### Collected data
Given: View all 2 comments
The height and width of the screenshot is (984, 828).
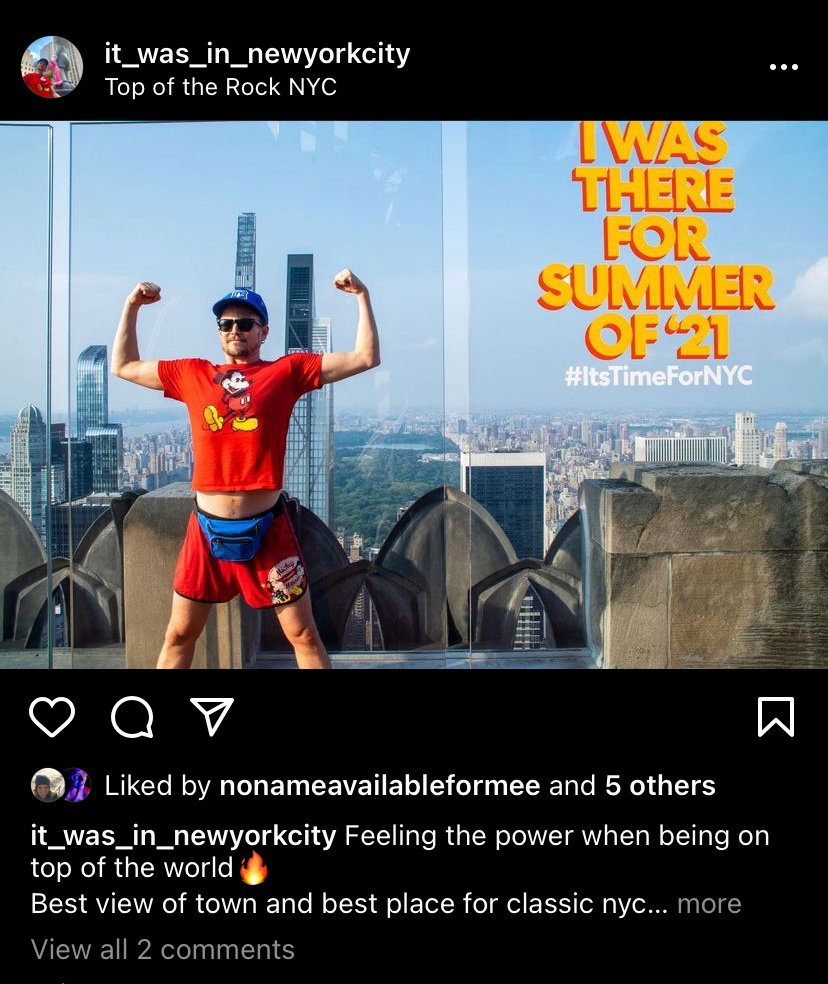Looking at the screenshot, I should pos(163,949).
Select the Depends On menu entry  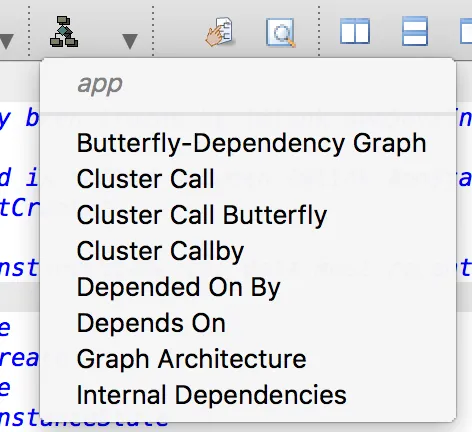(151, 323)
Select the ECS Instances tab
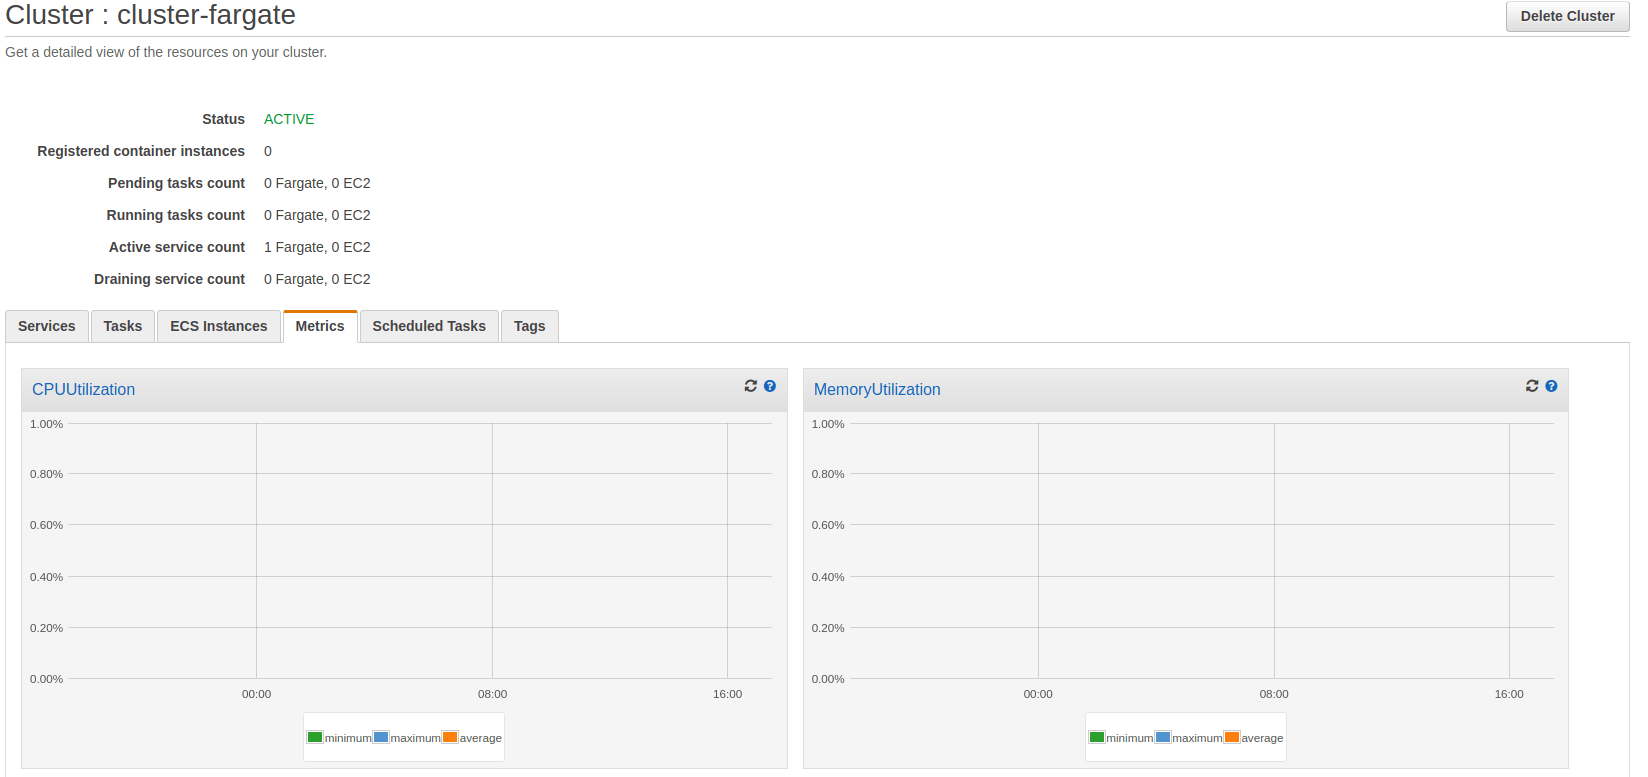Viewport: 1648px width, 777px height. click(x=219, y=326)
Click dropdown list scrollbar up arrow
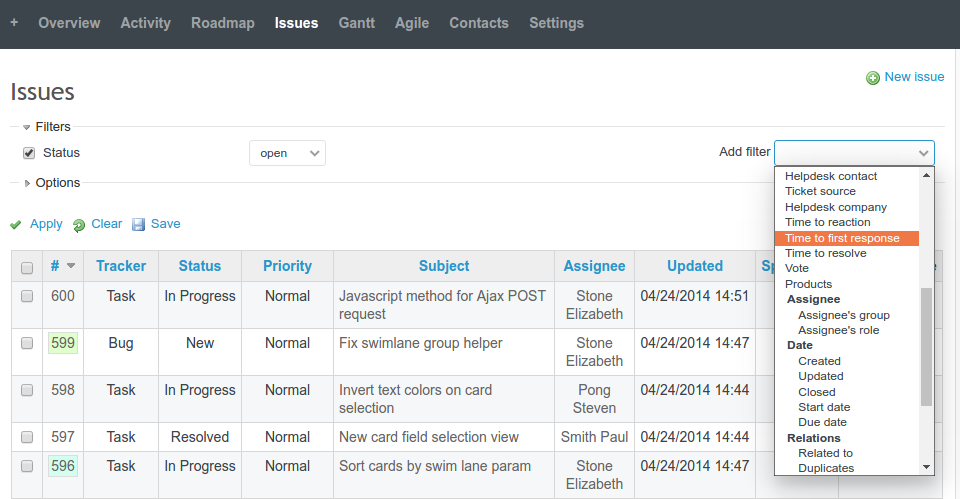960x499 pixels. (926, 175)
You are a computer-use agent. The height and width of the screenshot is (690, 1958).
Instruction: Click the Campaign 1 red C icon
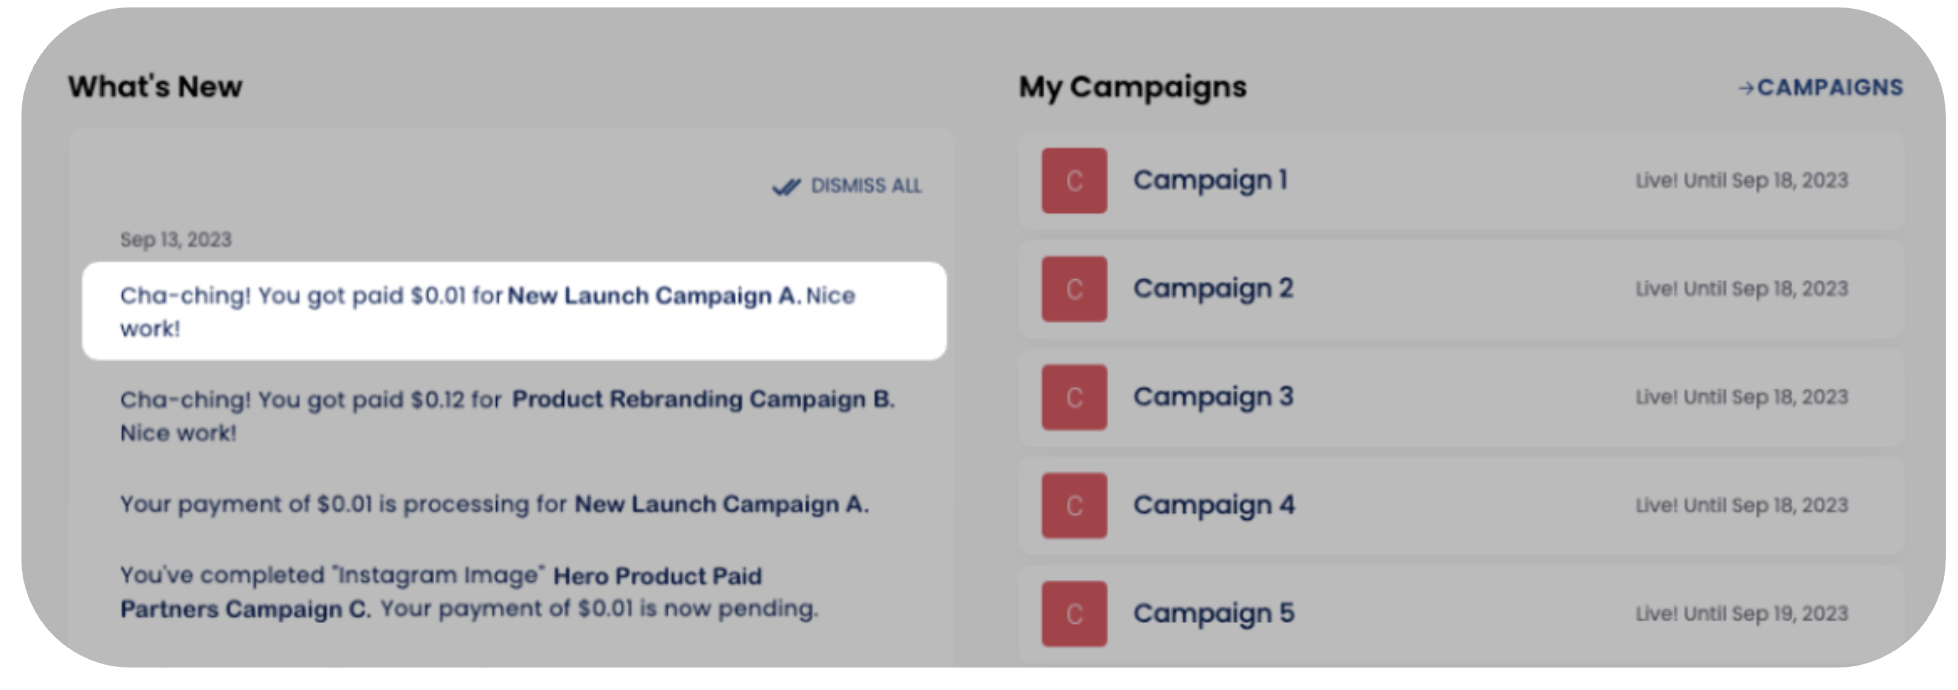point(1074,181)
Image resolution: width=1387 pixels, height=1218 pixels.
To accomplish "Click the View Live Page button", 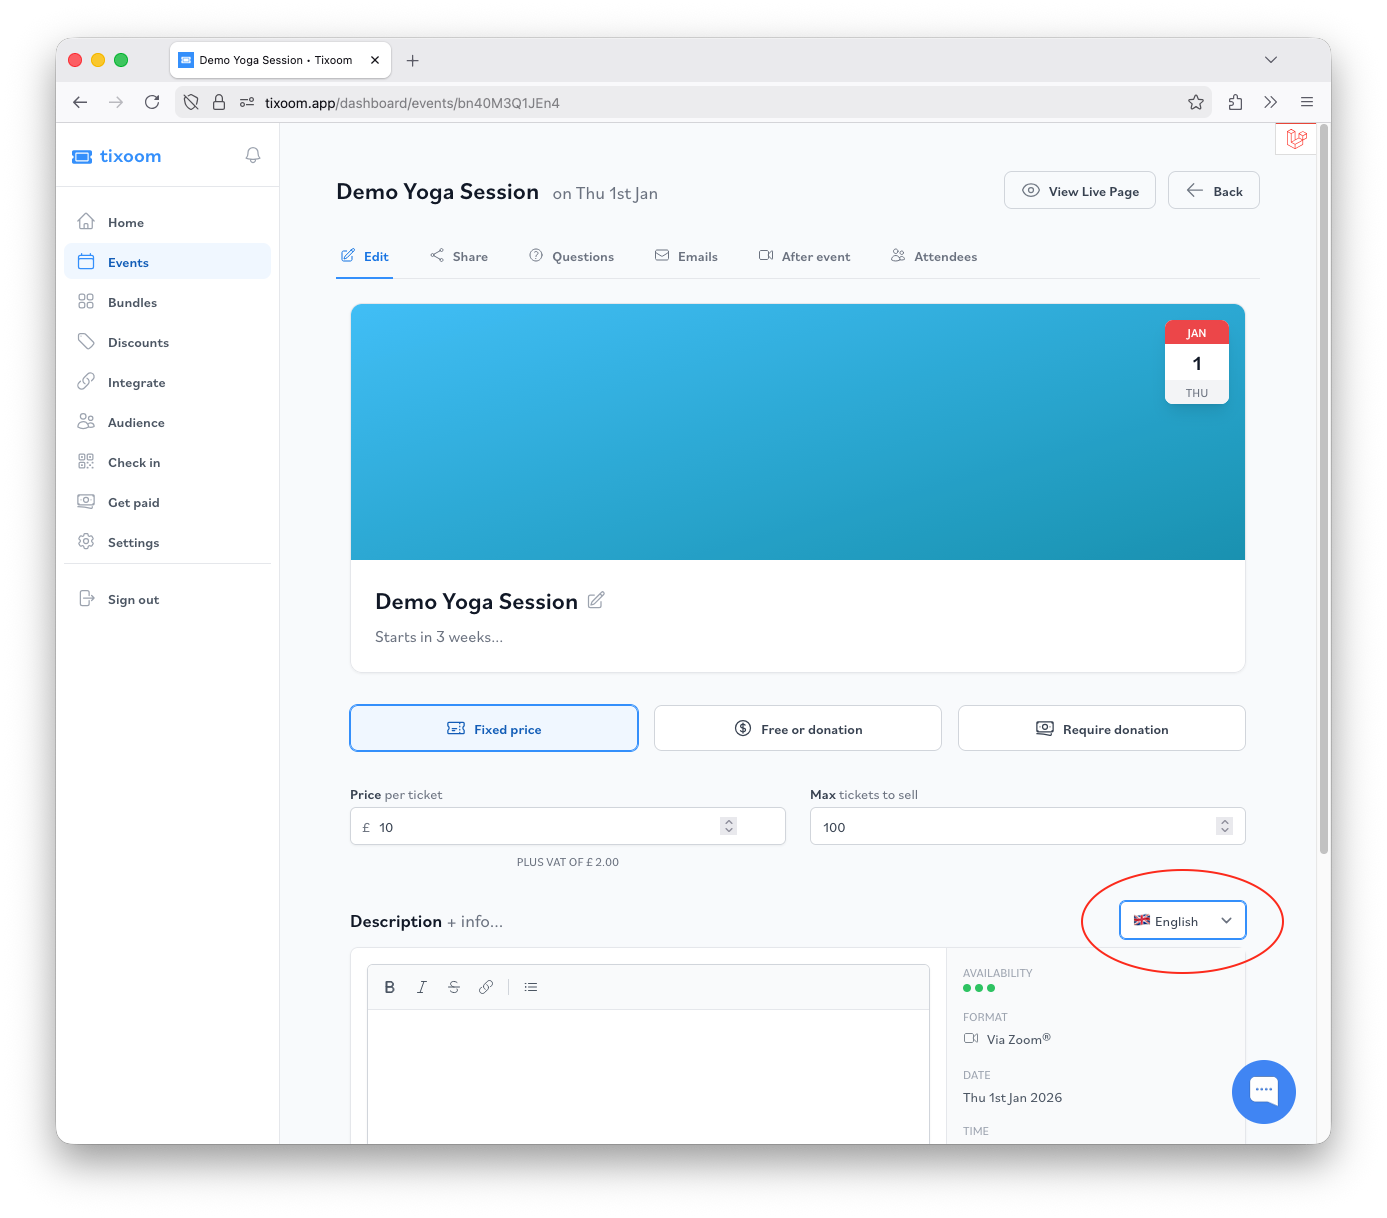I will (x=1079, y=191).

### Exercise description
Would you output the lines above from the line holding "Select the ECS Instances tab" up to and including the line holding "Image resolution: width=1387", exactly and only those, with no pictures?

### Written answer
Select the ECS Instances tab
Viewport: 1648px width, 777px height. click(x=219, y=326)
Click dropdown list scrollbar up arrow
960x499 pixels. (926, 175)
You are a computer-use agent. The height and width of the screenshot is (690, 1958).
Instruction: Click the Campaign 1 red C icon
point(1074,181)
Image resolution: width=1387 pixels, height=1218 pixels.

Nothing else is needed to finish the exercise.